Introduction: Coagulopathic bleeding is a frequent complication of cardiac surgery and can lead to excessive blood loss, blood product transfusion, and bleeding-related complications. Hemostatic management in bleeding surgical patients is evolving towards targeted therapy with purified products undergoing pathogen reduction technology. Unlike frozen plasma (FP), purified prothrombin complex concentrates (PCCs) do not require ABO blood type matching or thawing, are pathogen-reduced, and are associated with a lower risk of transfusion-associated circulatory overload and transfusion-related acute lung injury. The FARES study will compare the efficacy and safety of PCC (Octaplex; Octapharma) versus FP in bleeding cardiac surgical patients with confirmed or suspected coagulopathy. Preliminary non-randomized studies suggest PCC may be superior to plasma for management of bleeding after cardiac surgery.

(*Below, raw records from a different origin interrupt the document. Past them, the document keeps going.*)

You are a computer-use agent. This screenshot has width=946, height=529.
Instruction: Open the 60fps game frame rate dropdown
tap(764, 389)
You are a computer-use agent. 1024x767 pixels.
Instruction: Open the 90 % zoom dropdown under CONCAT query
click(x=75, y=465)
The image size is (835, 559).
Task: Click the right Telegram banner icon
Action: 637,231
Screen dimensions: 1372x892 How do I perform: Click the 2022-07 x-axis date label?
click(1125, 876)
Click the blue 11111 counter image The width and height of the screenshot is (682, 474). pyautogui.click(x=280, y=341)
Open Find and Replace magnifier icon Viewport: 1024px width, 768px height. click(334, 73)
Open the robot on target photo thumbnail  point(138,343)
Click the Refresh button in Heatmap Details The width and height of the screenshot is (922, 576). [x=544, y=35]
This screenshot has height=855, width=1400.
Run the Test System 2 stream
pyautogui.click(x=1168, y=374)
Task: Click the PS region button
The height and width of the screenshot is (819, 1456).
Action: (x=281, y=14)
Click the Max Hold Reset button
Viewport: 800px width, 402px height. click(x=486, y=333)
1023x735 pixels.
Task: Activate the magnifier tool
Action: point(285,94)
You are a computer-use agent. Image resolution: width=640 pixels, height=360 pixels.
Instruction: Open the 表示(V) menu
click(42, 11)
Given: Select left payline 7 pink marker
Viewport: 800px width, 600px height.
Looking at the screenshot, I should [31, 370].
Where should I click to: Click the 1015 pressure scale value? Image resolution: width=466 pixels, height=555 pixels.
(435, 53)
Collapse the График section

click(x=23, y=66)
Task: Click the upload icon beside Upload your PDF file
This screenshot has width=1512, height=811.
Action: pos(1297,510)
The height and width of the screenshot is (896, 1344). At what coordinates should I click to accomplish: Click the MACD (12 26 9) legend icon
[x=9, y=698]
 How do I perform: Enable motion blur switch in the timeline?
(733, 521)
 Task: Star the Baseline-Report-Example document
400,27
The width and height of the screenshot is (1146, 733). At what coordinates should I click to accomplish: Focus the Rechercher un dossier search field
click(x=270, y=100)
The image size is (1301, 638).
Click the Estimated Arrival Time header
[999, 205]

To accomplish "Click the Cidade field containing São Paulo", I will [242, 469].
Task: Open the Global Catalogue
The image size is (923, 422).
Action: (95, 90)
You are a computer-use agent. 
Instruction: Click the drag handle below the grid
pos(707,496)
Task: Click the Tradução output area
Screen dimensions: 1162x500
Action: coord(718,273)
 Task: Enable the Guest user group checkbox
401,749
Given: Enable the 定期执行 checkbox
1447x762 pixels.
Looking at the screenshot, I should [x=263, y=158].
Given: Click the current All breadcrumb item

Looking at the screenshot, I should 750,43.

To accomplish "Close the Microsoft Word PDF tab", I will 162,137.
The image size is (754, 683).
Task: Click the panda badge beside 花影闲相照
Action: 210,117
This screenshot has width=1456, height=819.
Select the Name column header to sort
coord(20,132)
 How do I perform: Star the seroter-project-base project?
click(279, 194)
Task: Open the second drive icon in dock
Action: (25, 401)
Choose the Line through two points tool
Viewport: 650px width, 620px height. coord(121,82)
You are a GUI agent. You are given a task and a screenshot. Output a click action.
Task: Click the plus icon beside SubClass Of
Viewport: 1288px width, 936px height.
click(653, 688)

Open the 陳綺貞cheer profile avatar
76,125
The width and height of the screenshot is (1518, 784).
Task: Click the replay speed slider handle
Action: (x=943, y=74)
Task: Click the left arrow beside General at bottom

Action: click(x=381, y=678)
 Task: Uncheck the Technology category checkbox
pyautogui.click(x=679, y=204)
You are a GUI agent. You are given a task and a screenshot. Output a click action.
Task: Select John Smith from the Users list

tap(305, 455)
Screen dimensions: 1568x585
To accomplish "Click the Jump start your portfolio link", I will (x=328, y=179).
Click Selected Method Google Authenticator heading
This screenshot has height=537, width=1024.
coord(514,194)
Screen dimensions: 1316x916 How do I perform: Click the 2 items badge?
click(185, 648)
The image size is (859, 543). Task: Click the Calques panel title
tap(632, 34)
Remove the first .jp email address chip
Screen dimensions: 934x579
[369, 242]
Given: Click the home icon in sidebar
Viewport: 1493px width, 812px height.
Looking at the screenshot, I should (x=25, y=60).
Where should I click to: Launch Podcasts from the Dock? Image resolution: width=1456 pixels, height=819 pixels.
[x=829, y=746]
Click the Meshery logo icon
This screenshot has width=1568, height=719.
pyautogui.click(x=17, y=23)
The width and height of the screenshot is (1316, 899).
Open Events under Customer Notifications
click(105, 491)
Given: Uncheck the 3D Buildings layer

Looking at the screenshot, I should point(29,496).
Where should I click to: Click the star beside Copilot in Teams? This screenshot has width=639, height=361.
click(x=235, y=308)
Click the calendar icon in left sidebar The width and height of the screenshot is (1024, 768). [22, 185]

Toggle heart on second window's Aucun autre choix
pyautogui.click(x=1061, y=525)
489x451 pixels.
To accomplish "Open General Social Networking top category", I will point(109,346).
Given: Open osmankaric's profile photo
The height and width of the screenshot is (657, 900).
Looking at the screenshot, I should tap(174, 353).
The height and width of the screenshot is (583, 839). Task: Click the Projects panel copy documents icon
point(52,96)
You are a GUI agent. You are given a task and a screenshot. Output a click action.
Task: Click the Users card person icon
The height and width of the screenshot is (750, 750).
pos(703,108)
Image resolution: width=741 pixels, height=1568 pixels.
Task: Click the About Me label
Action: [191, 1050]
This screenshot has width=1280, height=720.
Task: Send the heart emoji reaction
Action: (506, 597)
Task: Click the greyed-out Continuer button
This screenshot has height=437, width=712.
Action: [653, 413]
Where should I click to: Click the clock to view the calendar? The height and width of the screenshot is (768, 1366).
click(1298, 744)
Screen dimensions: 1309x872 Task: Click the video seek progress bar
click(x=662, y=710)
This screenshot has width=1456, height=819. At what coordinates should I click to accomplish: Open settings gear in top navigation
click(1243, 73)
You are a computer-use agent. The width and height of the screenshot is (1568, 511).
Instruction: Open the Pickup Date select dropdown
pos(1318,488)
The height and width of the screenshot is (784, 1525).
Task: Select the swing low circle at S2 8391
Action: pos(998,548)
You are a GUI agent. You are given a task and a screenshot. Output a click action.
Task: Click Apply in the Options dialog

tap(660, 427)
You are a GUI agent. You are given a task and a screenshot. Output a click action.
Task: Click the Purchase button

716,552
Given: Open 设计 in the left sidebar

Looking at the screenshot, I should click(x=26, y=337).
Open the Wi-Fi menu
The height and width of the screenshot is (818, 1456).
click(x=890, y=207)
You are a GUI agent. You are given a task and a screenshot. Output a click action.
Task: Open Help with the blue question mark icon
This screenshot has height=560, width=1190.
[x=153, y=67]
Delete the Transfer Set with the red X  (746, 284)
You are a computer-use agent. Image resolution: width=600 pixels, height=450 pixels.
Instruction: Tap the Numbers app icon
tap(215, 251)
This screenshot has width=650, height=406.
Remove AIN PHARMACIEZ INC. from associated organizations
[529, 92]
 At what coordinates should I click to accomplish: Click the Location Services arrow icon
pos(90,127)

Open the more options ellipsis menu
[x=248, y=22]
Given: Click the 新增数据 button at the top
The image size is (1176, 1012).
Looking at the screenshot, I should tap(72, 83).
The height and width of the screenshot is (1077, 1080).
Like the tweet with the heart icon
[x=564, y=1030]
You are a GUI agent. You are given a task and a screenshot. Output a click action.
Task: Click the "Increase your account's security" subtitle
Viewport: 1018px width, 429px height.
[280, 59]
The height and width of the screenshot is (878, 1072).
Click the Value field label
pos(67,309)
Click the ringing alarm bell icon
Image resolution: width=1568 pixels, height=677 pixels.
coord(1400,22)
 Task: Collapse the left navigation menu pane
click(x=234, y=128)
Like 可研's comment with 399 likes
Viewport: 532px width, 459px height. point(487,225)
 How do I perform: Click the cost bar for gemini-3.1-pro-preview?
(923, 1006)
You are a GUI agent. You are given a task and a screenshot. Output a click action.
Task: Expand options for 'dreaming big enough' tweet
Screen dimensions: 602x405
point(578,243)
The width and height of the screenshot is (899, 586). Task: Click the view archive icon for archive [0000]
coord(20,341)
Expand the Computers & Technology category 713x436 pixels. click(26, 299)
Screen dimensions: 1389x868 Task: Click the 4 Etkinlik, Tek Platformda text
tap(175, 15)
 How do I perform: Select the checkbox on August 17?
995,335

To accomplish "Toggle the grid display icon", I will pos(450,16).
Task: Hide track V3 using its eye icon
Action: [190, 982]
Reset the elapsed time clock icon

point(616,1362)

Methods: The randomized, active-control, single-blinded, pragmatic, investigator-initiated, Phase 2 FARES pilot study will enrolled 120 bleeding adult cardiac surgery patients requiring coagulation factor replacement from two hospitals to achieve 100 treated patients. The study outline is shown in Figure 1. Patients were randomized to PCC or FP, with two weight-based doses, for management of bleeding where coagulation factor deficiency is known or suspected (patients over 50 kg were transfused either 2000 IU of PCC or 4 units of plasma; patients under 50 kg were transfused 1500 IU of PCC or 3 units of plasma). Required second doses will be given according to randomization group allocation, but all patients will receive FP for their third and any subsequent doses. The primary endpoint is hemostatic effectiveness and transfusion requirements. Adverse events will be recorded from the beginning of surgery.

Results: The study commenced in September of 2019 and completed enrollment of the last patient in June of 2020. Results were monitored and overseen by the Independent Data and Safety Monitoring Committee. The database will be locked in August 2020 after 28 day follow-up is complete for all patients. Statistical analysis plan is complete. The results will inform a definitive, pragmatic, multi-center trial to determine if PCCs can replace plasma for the management of coagulopathy in the bleeding cardiac surgery patient.

Conclusions: This study will determine the feasibility, and inform the design and primary outcome parameter, of a definitive Phase 3 trial comparing the efficacy and safety of PCC versus FP in bleeding cardiac surgical patients requiring coagulation factor replacement. The pilot study results will also be used in sample size calculations and to aid detection of any safety issues.